I have spent some time in recent months dealing with the accumulation of over 40 years of books. Some of them I inherited from others. Many have been picked up in second hand book shops. Others part of my ongoing adventure of theological learning and education. There are gifts. There are textbooks. Some are new and others decades old. Some I have tried to read but given up in the hope that the time will come that is the right time to injest their treasures.
I have no immediate plans to abandon my commitment to learning and reading and teaching but it has felt like a time to simplify and let go of some stuff. And I can tell you it is very liberating !
It is also surprisingly hard work. As each volume enters your hands, you look and think and examine what is in your hands. What next ? A decision to for the book to with a stay or go. This is not work for the fainthearted or book lovers! It’s a ruthless business and it calls for firm discipline, a steady will and a bit of courage.
It was, in part, easy work. Some of these books have not been read for decades had never merited a second visit. They may fill the shelf but this is an expensive way of wallpapering a room ! There are books full of pages that perhaps should have remained a sentence. Too many words and too often badly put together. What kind of advice might I need now from books? As I dispatched them to a variety of places I hoped that someone else might find a delight in these volumes that somehow eluded me.

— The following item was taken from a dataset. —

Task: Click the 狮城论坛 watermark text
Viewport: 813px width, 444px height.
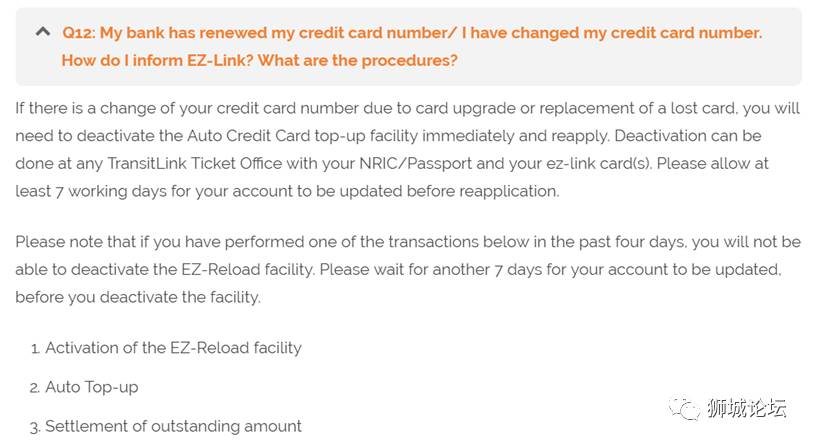Action: [746, 408]
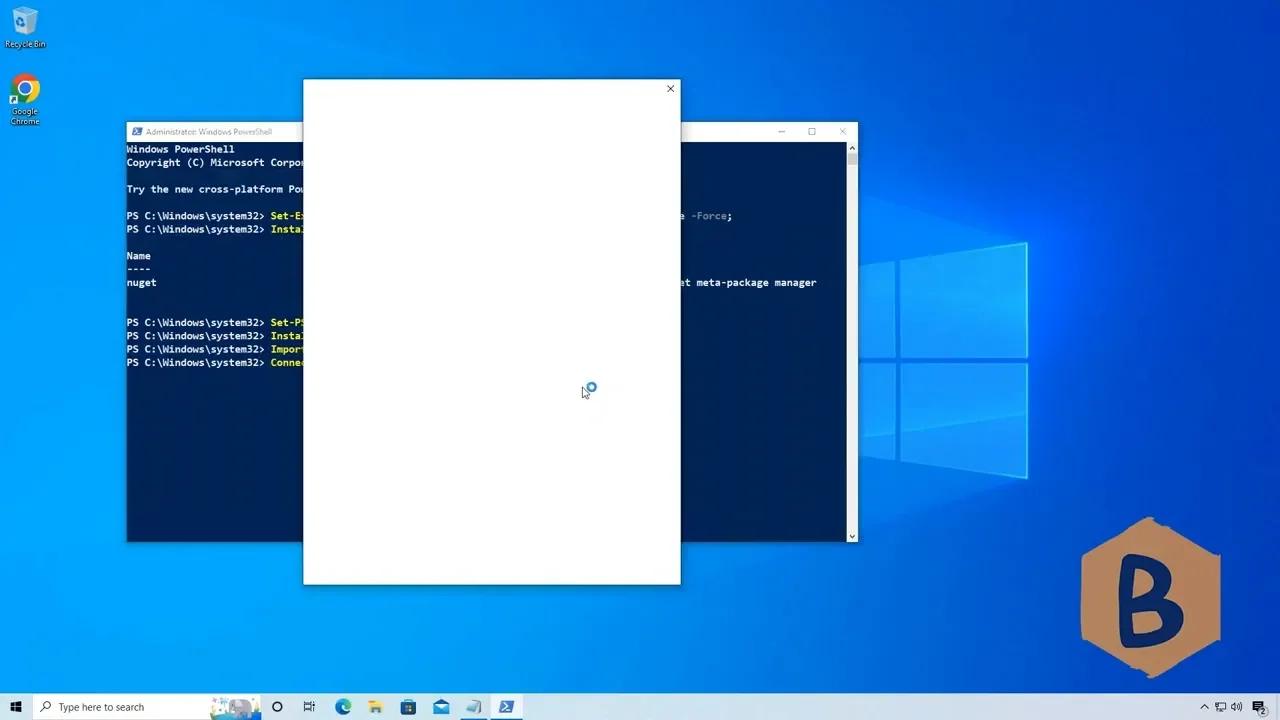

It was also interesting to note what fell out of some of these books. Some were gifts and thank you presents. You must read this was the instruction pencilled into the fronts piece from a former mentor and teacher long departed this life. There were old cards used as bookmarks. Postcards from holidays. Thank you cards. The occasional letter from a grateful family for whom I had conducted a baptism wedding or funeral. I’ve collected all of these in a pile and will take a second and third look when I can find the time!
Of course at the other end of this adventure there were easy decisions to make. These were treasures and keepers. These were books that shaped my life and my thinking and my teaching. They opened my mind and eyes and deepened my horizons of wonder. Some had been pondered over many times. How could I let them go now? These were books that bear the gift of durability as they manage to engage with every new time and place. These volumes deserve their particular place on the shelf.
There were some books that made me puzzle about why it was so hard to hang on to them. They made me recall a person or a location or a particular event. To abandon such a book felt like betraying those memories but clinging to it also felt like a waste of time and energy. No matter how much emotion we assign to a book, it is not a Talisman by which the past will return.
Theological education and ministerial formation are being rearranged in ways quite unknown to earlier generations. We do need to let go of what simply does not work. We need to have the courage to change. Some of this is related to a shift in sympathy and allegiance with the Church. Numbers of those regularly attending Christian places of worship have steadily declined in this country and across Europe over many decades. Theological books are not popular. Many specialised bookshops have closed as we resort to Amazon.
Churches have found it hard to recover after the pandemic where everything is and has been rethought. It simply is not good enough for us here at Sarum or anywhere else for that matter, simply to reorganise what we have long cherished hope for minimal fuss and then declare that it is good enough.
The disruption we face is real and urgent but not tragic. It is an opportunity to let go of what cannot return and to use our treasures well. It will call for firm discipline, a steady will and a bit of courage trusting in God’s Providence most of all.